Another event which was important to the ending of the war was Major General William Tecumseh Sherman’s “March to the Sea”. Sherman and his 62,000 men began their journey on 16th December 1964. They travelled at quiet a leisurely pace through Milledgeville towards Savannah. They were virtually unopposed and during the march tore up railroad tracks, released slaves, burned plantation houses and searched for supplies. Sherman reached Savannah on 20th December and presented the city to President Lincoln as a Christmas present. The troops then continued north to South Carolina and along the way destroyed more houses. They captured Charleston on 18th February and then Columbia, the state capital, on the 19th February. Joe Johnston’s Confederate army was highly outnumbered and withdrew from attacking. Then at Durham Station in North Carolina Sherman concluded an armistice with Johnston on 18th April 1965.
Robert E. Lee, of the Confederate, was too late in his retreat south from Petersburg and Richmond (the Confederate capital) in March 1865. General Ulysses S. Grant led huge Union armies to surround Lee and his men. At Appomattox Courthouse is the official site where this took place on April 9th 1865. This was the end of the Civil War, although some sparse fighting continued for a few months longer.

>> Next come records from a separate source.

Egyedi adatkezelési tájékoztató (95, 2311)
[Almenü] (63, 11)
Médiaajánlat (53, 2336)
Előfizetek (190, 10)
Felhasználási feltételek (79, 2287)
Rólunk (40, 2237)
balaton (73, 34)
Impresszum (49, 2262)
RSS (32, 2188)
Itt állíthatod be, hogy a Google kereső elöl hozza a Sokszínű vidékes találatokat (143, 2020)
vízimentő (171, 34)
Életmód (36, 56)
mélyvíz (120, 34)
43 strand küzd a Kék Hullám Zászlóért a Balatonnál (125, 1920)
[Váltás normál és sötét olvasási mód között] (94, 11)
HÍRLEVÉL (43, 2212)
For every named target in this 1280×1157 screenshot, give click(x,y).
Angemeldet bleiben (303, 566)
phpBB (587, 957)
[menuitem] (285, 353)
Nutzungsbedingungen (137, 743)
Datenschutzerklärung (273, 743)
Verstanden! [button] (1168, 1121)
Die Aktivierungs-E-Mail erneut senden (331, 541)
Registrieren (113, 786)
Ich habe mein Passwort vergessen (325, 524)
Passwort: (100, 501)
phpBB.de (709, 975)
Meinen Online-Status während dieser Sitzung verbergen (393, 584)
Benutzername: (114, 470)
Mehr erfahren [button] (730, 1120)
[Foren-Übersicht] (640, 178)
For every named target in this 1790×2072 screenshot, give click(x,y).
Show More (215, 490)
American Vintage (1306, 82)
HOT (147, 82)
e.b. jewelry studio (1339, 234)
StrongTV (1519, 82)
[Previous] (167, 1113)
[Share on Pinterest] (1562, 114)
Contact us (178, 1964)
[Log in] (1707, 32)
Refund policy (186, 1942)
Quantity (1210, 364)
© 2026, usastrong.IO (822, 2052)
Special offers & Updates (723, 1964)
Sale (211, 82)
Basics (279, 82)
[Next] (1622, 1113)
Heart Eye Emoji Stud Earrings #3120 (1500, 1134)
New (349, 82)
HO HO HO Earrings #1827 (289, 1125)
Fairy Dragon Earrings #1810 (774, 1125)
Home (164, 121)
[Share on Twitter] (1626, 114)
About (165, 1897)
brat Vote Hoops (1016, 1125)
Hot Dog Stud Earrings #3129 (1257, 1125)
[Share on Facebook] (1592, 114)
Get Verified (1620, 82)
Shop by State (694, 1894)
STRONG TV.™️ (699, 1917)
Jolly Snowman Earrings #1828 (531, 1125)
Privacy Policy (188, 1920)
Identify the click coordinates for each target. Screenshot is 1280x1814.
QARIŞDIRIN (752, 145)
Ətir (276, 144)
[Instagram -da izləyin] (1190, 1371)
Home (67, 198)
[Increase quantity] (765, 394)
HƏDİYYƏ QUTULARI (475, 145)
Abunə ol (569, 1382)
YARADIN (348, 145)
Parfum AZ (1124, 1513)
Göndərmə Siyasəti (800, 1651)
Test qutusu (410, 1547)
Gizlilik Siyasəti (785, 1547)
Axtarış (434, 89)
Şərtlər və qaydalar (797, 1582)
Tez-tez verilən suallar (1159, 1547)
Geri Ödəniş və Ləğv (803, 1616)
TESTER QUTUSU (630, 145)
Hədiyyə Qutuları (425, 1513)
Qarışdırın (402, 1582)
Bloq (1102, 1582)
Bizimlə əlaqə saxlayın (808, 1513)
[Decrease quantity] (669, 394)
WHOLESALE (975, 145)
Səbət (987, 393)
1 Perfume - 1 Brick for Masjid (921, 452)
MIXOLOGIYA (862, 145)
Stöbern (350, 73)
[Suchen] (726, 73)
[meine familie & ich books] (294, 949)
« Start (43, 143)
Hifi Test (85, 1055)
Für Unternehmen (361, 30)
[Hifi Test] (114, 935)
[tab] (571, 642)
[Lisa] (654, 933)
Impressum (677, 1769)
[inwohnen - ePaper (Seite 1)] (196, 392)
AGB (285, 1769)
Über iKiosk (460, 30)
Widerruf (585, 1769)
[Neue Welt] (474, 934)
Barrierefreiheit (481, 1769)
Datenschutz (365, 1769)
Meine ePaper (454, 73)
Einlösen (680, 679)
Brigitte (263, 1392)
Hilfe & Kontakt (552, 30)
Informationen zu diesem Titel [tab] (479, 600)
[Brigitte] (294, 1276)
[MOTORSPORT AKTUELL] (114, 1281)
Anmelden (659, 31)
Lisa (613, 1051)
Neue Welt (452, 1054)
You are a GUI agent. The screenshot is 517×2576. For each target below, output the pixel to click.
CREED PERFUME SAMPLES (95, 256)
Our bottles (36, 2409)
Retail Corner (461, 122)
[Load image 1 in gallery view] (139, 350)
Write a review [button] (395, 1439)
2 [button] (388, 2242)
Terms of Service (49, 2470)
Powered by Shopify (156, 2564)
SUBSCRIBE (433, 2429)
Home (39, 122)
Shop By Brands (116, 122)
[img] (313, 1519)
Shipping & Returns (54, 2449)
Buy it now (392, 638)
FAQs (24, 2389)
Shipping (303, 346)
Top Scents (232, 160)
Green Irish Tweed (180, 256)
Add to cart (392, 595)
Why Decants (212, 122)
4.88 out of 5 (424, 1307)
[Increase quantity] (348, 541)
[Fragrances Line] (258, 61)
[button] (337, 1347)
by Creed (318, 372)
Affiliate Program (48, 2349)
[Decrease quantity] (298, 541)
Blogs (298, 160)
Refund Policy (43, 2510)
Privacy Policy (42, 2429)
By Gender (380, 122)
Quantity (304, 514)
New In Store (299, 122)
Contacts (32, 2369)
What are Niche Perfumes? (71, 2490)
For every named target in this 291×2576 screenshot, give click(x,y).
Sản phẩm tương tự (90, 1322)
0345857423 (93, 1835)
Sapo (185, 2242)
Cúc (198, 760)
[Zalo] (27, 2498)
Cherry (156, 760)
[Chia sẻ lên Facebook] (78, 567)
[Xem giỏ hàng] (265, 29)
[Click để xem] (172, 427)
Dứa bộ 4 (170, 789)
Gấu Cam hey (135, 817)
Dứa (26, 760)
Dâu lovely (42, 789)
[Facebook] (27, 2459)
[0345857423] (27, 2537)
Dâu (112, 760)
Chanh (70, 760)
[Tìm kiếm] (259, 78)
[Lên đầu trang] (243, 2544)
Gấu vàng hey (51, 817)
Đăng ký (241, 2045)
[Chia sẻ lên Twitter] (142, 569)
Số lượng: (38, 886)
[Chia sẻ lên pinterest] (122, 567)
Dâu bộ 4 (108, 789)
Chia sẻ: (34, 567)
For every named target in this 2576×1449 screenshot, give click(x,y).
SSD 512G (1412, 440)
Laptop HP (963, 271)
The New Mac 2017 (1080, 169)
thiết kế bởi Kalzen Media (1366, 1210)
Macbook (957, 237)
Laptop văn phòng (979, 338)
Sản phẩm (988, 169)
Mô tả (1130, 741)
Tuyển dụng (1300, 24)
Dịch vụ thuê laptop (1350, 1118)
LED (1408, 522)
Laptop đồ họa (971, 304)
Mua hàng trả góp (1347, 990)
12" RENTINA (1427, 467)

The civil war led to a vast number of American lives being lost. To begin with people hoped, and thought, that the war would only last a few months, not four years. There are a number of reasons that resulted in the war carrying on for so long. Both sides had different advantages over each other. The north had a much larger population, factories to produce war materials, a good transportation system, and a strong presence a sea. The South had fewer advantages but still some important ones. The South were fighting on home ground. This meant they knew the land and it gave them more immediate reason to defend their land and families. The South also had the leadership of great commanders and a military tradition. The battle of Bull Run showed the first of many bloody wins, in the east, for the Confederate.
However, these wins did not translate into any military advancement. The Confederate would win many battles, especially in the first year, but they would be no nearer to winning the war. The Union however, were better prepared at winning and advancing in the sea and in the west. As it was the north that were trying to conquer the south and force them back to the Union, it meant that it took more for them to be victorious. The Confederates did not attempt as many invasions as the south. This left them to mainly be defending their territory. Whereas the Union had to win the battle and keep control of their win. So, although the Union had the power in the sea as an advantage and were fairly efficient at advancing forward, it did take time for them to achieve its goals.
With so many battles taking place which did not make much difference to the outcome of the war, and so many lives being lost as well it lead to the civil war being one of the longest and bloodiest in America’s history.